Requirement: Print everything from "4. While I don't" down to "really stupid lost." in the passage below about leading a social bike ride, copying it word for word.

It sounds like what we call a "social" ride around here. Make the ride short about 10-15 miles. Having the ride stop at a place where people can get a nice little snack is usually a hit. I belonged to a club where a person led one of these rides and did not route it by an ice cream shop and he was nearly lynched. Take care with the route. Try to keep it to bicycle trails or lightly traveled roads. Quite a few rookie cyclists are afraid of traffic. Hand out a map or a Q sheet. Be ready to ride DRAG. That means following behind the last rider and being sure that everyone gets back and you are ready to help someone fix a flat. Oh be sure to have a few extra tubes. New riders often do not bring the stuff to fix flats.
If you have a local cycling club, you could call one of the officers for suggestions on how to run the ride and for some tips on easy, lightly traveled and hopefully scenic routes. A local bike shop may be able to help you here also.
07-19-06, 08:36 AM
Best to do it with two persons: one 'leading' the group and setting the pace, the other at the back of the pack encouraging those who are struggling.
Our 'social rides' advertise that no one on the ride will be 'dropped' - that is, if they can't keep up with the rest, that they'll be accompanied by someone else on the ride until they get home. As for the distance, if there are newbies, 15 miles is probably too long. My suggestion would be to do a nice 5 - 8 mile ride. Those that are in shape will feel confident & want to another longer ride later. Those just starting will have a sense of accomplishment and not be daunted by trying to ride farther than they are able and be tempted to quit.
Never led a ride, but as a participant, I can say that I appreciate:
1. Very brief overview of the route and a map or cue sheet.
2. A verbal reinforcement that this is a fun ride and not a race.
3. Assurance that everyone will be accounted for at the end.
4. While I don't like to stop for ice cream or other snacks, I know others often do.
5. Since I carry a cell phone, I appreciate having the number of someone I can call if I get really stupid lost.
6. Riding with people who like to ride!
Good luck. Love to know how it works out.

[Item position entries]
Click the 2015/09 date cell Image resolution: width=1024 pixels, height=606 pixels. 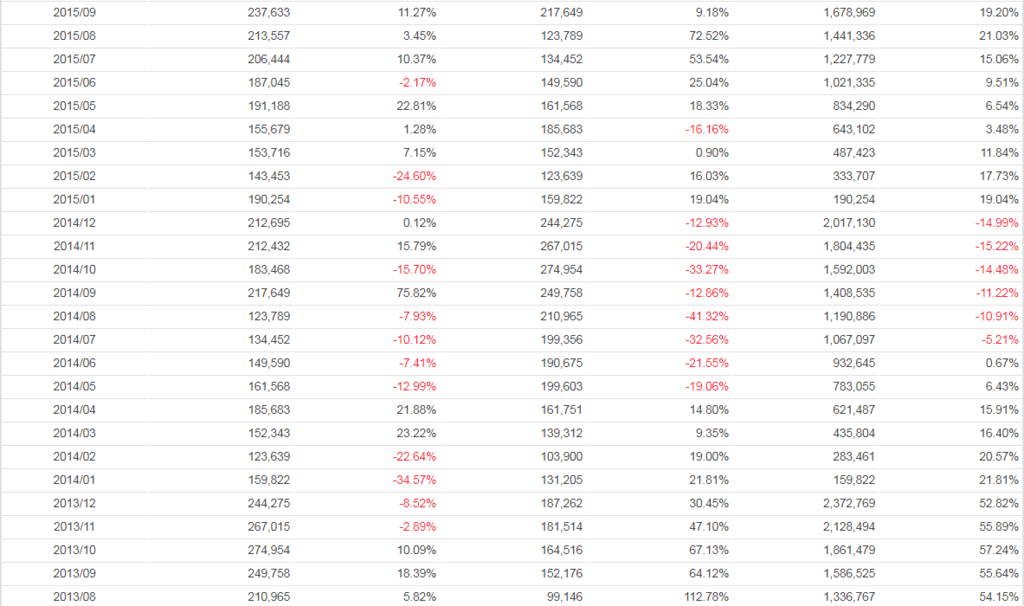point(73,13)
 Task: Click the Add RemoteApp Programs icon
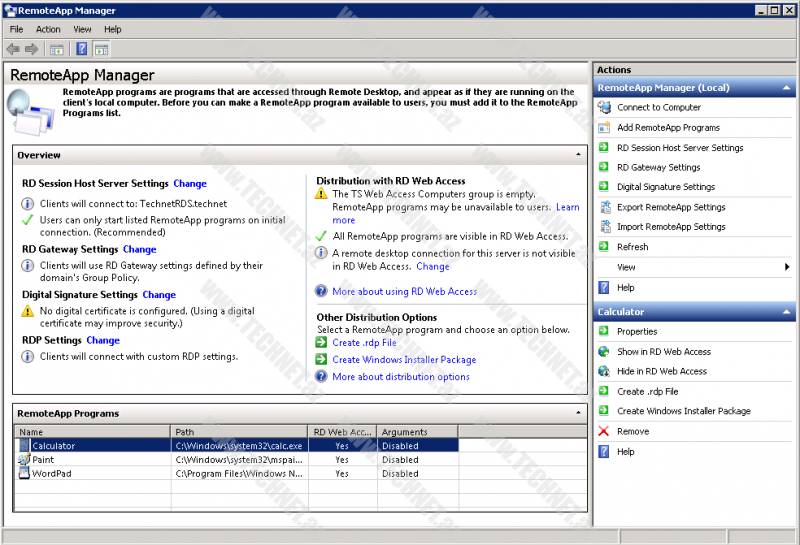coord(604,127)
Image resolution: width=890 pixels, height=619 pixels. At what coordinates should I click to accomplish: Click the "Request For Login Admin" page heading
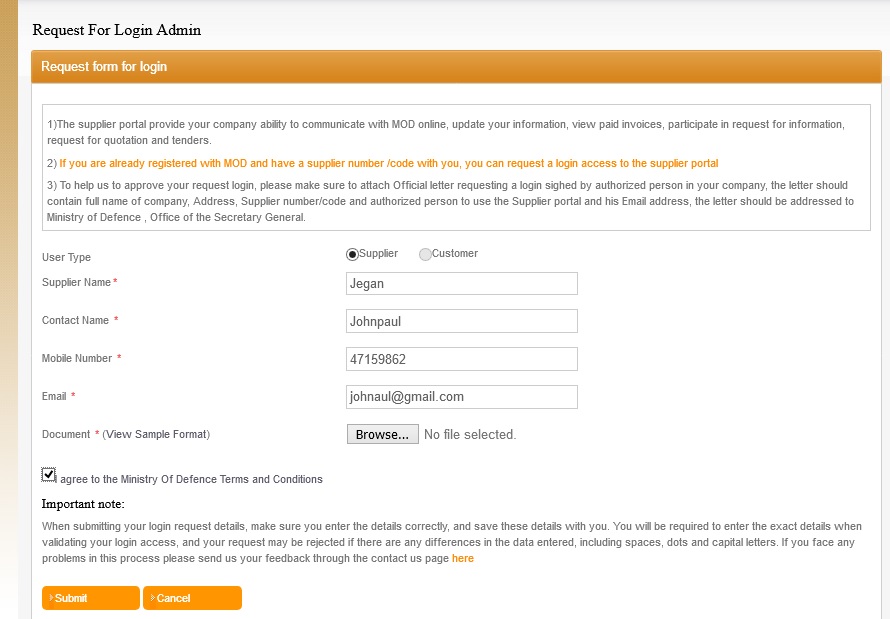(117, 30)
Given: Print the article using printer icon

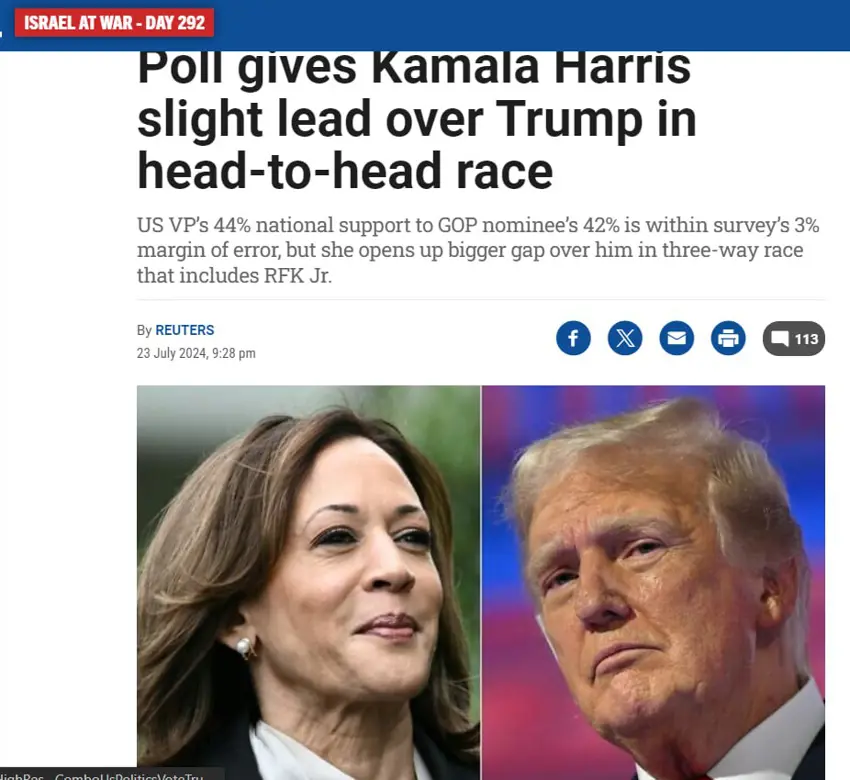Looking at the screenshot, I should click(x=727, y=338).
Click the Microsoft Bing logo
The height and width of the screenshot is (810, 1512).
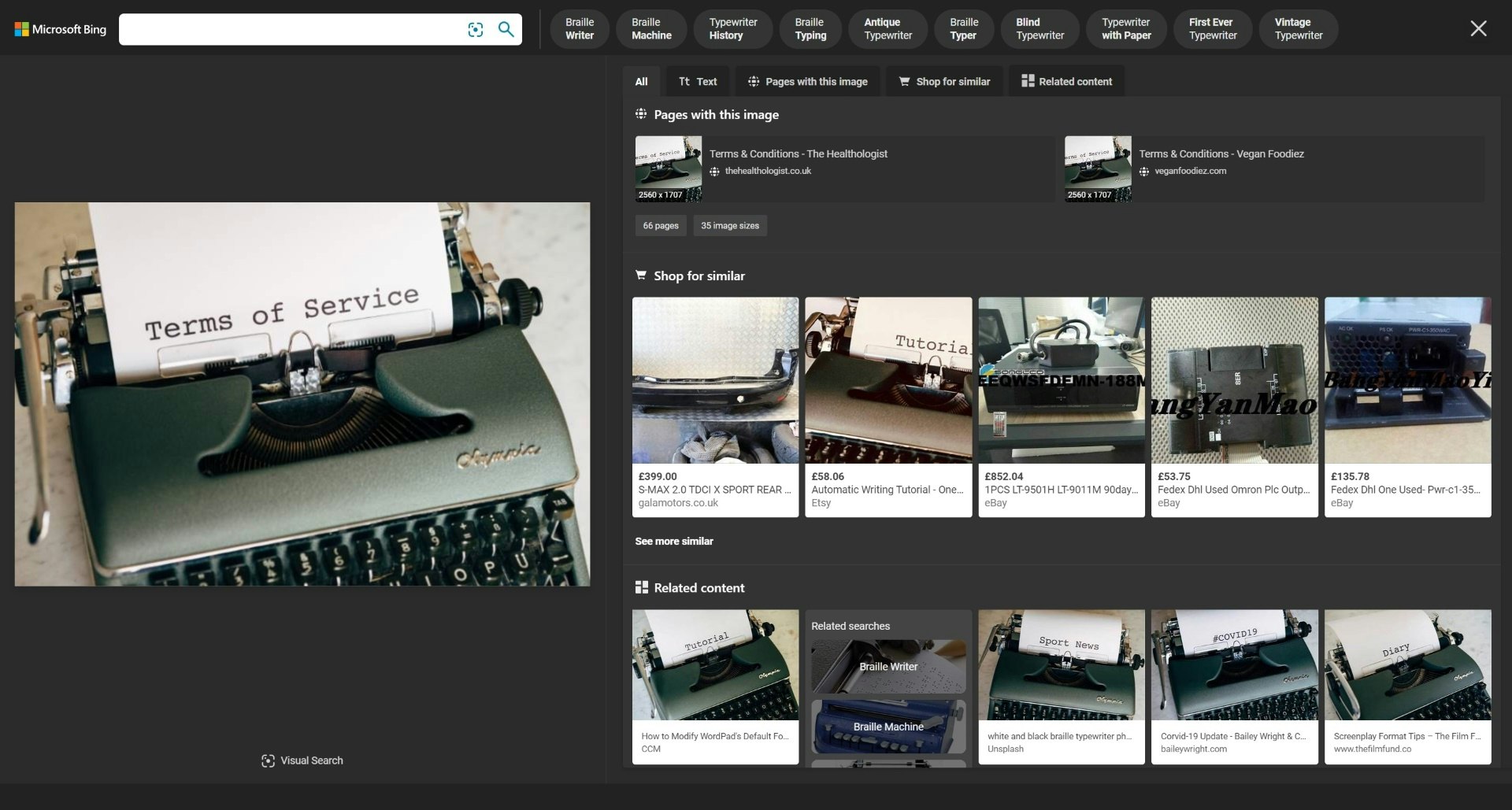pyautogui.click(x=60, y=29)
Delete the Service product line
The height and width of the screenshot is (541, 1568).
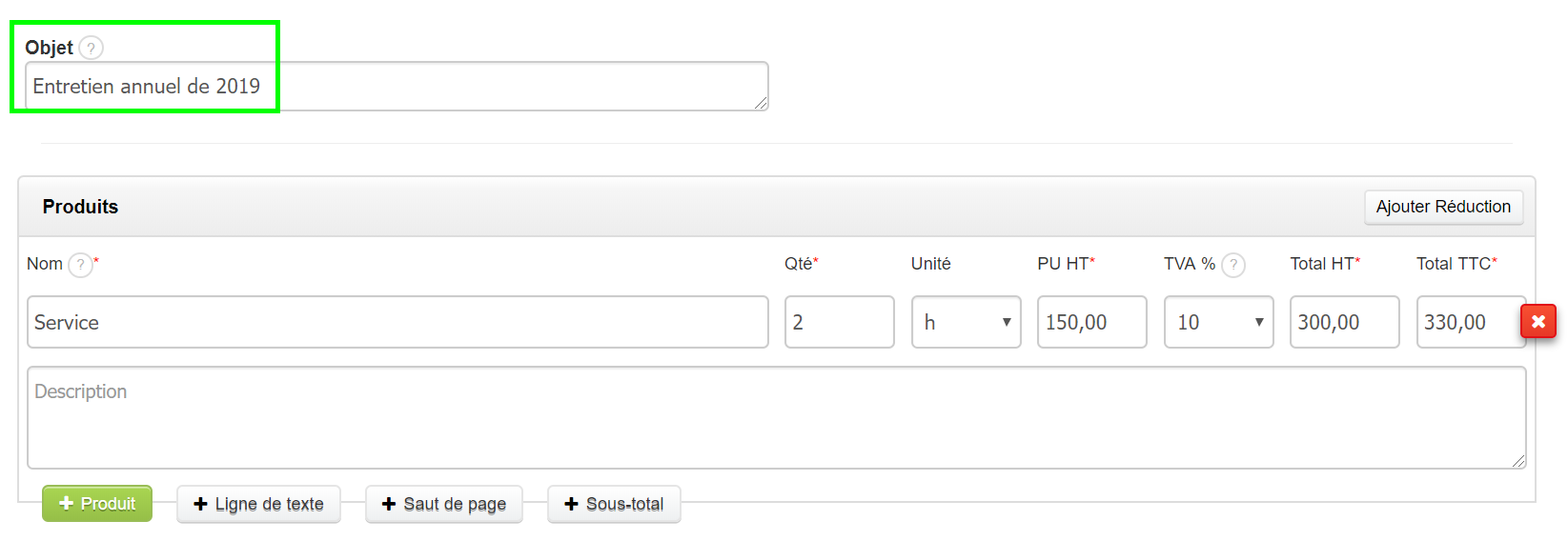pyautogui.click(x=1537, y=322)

Problem solution:
4. While I don't like to stop for ice cream or other snacks, I know others often do.
5. Since I carry a cell phone, I appreciate having the number of someone I can call if I get really stupid lost.